Realtors/Home Builders were doing deals out the wazoo for the past 5 years (or more). There was money to be made!
Infomercials were teaching folks how to flip houses with promises to make $15 grand a month.
Financial advisors were yelling about a "housing bubble" that would eventually burst. Warning against "exotic" loans and such. Remember? But, who was listening to them?
Dinging one's credit score--Who cares anymore? Interest rates and FICO scores are now allowed to be affected by being 1 day late on any other credit account--why bother?
The winds of change has brought us to this mess we have today.
Wrong, the only real long-term solutions is for home prices to drop until they are back inline with incomes.
A subsidy will divert moneys from other gov't programs or need to borrowed. the former will increase unemployment the later will increase real borrowing costs.
Increasing incomes can likely only be accomplished with inflation, by further devaluing the dollar. this will further drive up prices for food, engergy, everything, for all consumers.
both miss the point that housing should be affordable for all, and not a subsidized ATM for the privilaged few that happened to jump onbourd early in the game.

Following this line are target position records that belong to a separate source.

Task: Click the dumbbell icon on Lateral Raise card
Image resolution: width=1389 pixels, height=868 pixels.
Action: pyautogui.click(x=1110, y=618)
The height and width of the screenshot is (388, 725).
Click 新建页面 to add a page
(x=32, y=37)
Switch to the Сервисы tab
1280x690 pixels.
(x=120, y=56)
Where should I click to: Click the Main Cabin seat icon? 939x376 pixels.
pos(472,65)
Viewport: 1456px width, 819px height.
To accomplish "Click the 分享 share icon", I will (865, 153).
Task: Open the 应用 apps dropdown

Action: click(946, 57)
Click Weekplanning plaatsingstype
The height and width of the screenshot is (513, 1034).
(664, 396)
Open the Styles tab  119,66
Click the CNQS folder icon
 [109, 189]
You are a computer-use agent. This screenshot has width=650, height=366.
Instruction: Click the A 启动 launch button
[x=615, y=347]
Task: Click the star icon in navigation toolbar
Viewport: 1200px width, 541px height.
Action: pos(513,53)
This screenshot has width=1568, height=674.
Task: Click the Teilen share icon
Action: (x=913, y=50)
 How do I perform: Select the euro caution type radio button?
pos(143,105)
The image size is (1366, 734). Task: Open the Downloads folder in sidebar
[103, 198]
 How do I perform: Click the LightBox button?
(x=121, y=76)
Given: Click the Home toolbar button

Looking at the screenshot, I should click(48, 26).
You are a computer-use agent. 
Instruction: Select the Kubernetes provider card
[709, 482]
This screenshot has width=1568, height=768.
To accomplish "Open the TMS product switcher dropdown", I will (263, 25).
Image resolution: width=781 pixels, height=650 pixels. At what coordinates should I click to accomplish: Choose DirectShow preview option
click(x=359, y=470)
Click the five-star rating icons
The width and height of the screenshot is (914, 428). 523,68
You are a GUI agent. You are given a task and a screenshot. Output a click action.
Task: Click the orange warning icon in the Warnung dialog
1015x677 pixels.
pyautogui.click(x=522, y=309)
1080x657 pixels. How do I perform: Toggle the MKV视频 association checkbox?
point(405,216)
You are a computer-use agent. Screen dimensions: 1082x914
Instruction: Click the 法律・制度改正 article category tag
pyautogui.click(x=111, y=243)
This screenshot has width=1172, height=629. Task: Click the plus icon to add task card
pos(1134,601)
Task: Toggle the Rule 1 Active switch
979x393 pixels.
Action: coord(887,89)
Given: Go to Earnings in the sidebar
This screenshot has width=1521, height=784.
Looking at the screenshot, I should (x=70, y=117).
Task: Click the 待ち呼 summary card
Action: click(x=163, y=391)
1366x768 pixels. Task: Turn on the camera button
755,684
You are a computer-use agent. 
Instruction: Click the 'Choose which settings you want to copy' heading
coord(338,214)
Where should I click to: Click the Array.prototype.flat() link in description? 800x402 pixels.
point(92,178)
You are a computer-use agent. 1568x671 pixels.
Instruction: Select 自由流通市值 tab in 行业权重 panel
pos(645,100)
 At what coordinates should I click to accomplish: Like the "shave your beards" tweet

When people lose jobs and are faced with 1000 a month health care premiums, or have 850 dollar a month bills for heating oil and huge gas bills and electricity costs they are in essence carrying another mortgage. Inflation is off the charts. Why do you think gold is going up?
I know retirees that are selling homes that have no mortgages because they are scared they wont have enough money for retirement because expenses have grown so much in the last 5 years.
Marty
But, folks, the bottom line is quite simple: Those who take personal responsibility for their actions will come through this.
Those who want to blame someone else, or shift their cost/burden to anyone other than themselves will always be the losers in this economy, because they won't do what's needed to resolve their problems.